Salmon Arm Observer

Fresh Food Forward

I don’t even like granola.

So when Afke Zonderland suggested I come over to try eating a vegetarian, raw diet meal, I was polite, but wary.

I brought a sandwich to work that day... Just in case.

I also thought maybe this stuff would be OK, if you are a gourmet chef like Zonderland, who loves to cook and has the time to do so. But for me, a woman with three kids, a tight budget and a full-time job, I don’t have time or money to be fussing too much over meals.

And yet, I want my family to be nourished instead of filling their bodies with too much sugar, preservatives and fat. I have mother’s guilt when my child begs for vending machine treats after skating or hollers for Timbits.

I worried I was going to be lectured, chastised, and forced to choke down gobs of greenery.

“I actually don’t like using the words raw diet,” says the pint-sized chef. “It sounds too weird, too out there. I like to says that this is a fresh food experience. I want to show people that this is a way of healthy eating that can be exciting, delicious and inexpensive.”

Zonderland extols the virtues of a “fresh” diet, where organic foods are eaten with minimal processing. Cooking, she says, destroys many of the nutrients and enzymes beneficial for good health. She’s even harsher on microwaving, which she says makes food carcinogenic.

She speaks of maintaining bodies like you would a car.

“You want it to be clean, to change the oil and give it the best fuel possible. If you don’t, dirt builds up on your spark plugs, the car is sluggish and starts to break down. Your body is the same.”

As she chops pears and tosses some beet tops and pea sprouts into a food processor, Zonderland advocates use of organic, local products and growing your own produce. She plucks buckwheat sprouts from where they are growing on a tray on her kitchen counter.

The smoothie, she hands me is green. Very green. I take a breath and suck some back... and am surprised. The flavour is delicate and creamy... not at all like the fibrous kale leaves I watched her throw into the mix.

It’s a breakfast staple for Zonderland, and I can see why.

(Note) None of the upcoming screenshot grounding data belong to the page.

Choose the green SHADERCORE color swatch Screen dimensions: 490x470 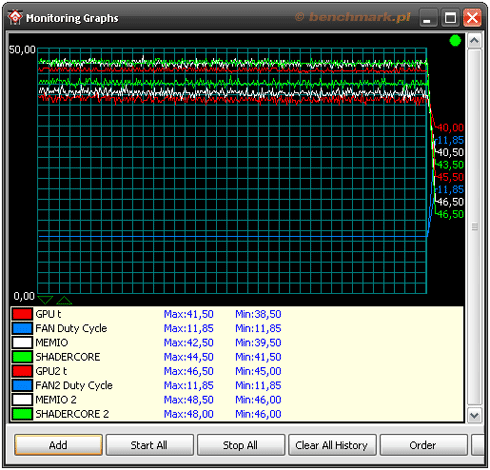[x=22, y=357]
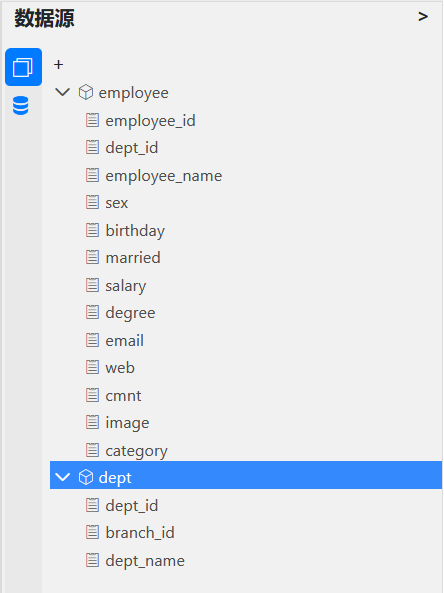Select the dept_name field under dept

click(x=145, y=560)
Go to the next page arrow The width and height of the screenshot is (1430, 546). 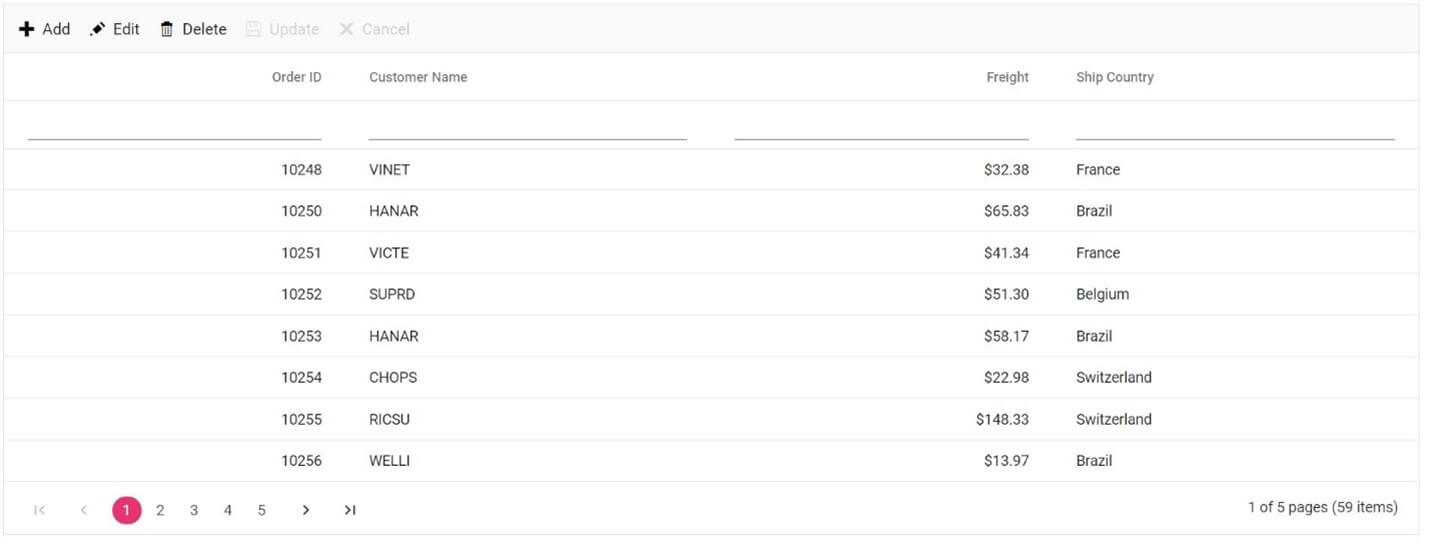tap(306, 510)
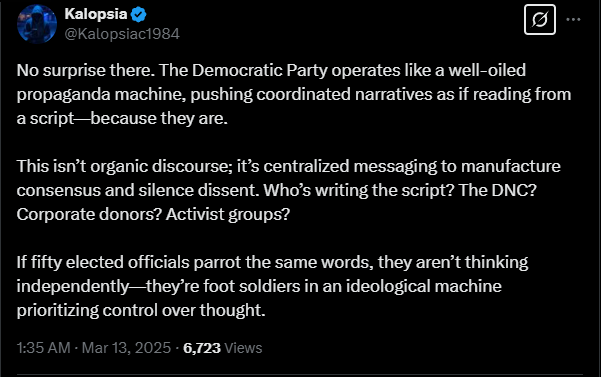Click the 'No surprise there' opening sentence
This screenshot has height=377, width=601.
86,70
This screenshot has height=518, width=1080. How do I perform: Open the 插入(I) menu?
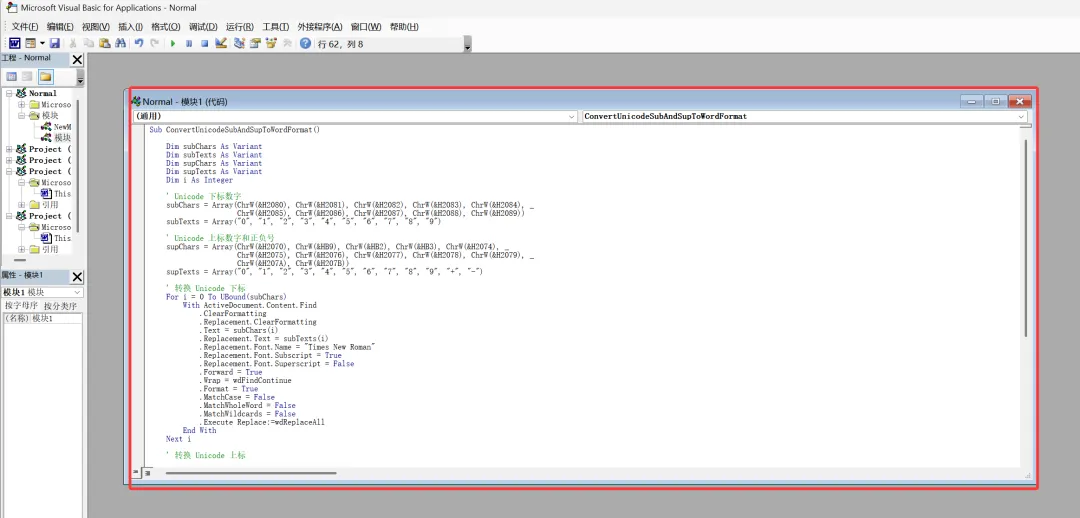pos(130,27)
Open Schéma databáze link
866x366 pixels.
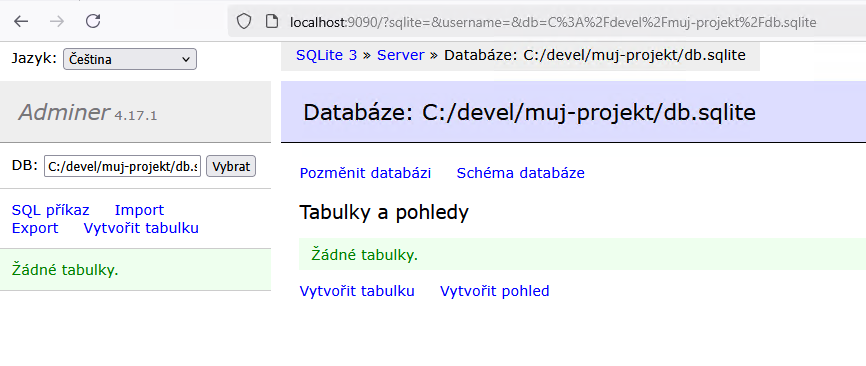pos(520,173)
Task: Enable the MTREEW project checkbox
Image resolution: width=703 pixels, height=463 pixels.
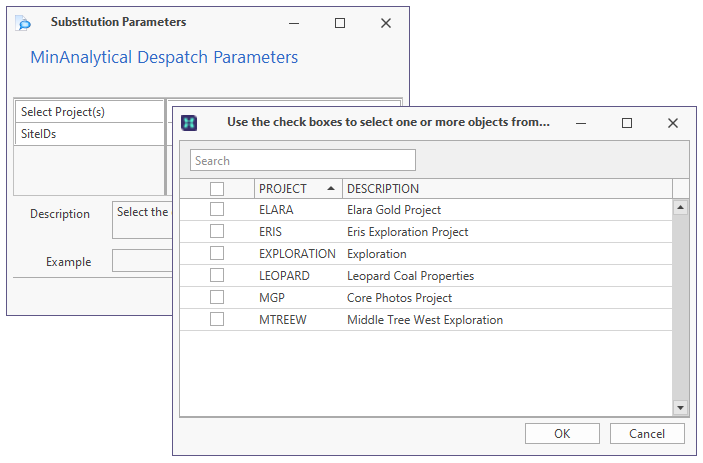Action: [x=217, y=319]
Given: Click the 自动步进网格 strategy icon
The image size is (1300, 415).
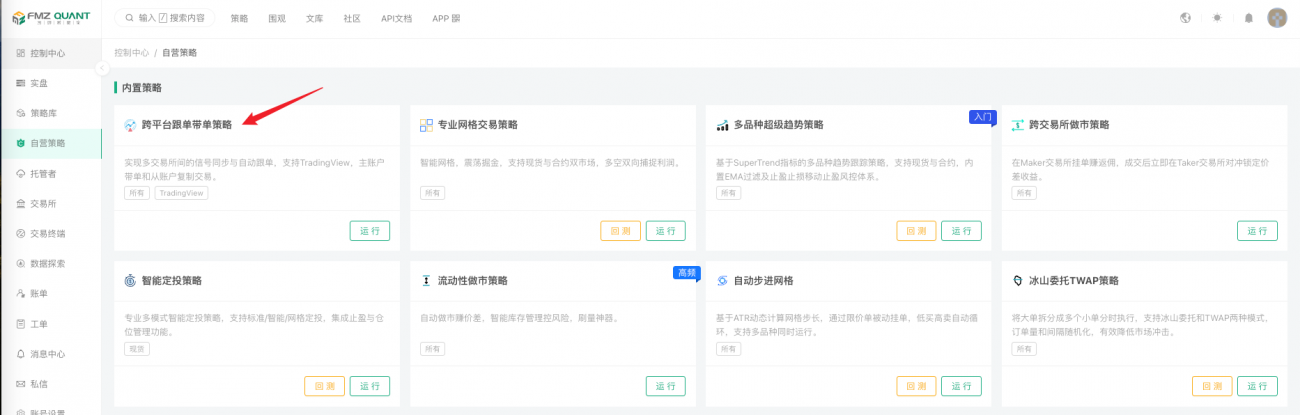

It took a couple of minutes to make and is filled with fruit and veggie goodness. She suggests neophytes to the green smoothie take it slow to avoid feeling like they are drinking salad.

“We like to start out with about 80 per cent fruit,” she says. “That keeps the natural sweetness, and then start adding more greens.”

Zonderland is passionate about fresh food and healthy eating, but she is not a zealot. This summer she ate a completely raw diet for 30 days, but admits in the Canadian winter, she will cook.

“Going 100 per cent raw is not my gig. When I’ve been out skiing, I want to come in and eat warming foods.”

As our lunch continues, I sample a wonderful zucchini hummus with Krumbleez crackers, a wrap made from dehydrated tomatoes and filled with deliciously curled carrots, sprouts, avocado and greens, a kale salad with cranberries, and walnuts with a hint of maple sugar and cinnamon. My stomach was more than satisfied by the tastes and textures of the meal.

“The only way I can convert people to this type of eating is to show them how delicious it can be,” says Zonderland. “This food can not even be equally as delicious as what they are currently eating, it has to be more delicious.”

After a dessert of fresh strawberry-banana “ice cream,” I was, maybe not converted, but certainly willing to try adding more fresh into my repertoire.

And I didn’t even touch that sandwich I brought.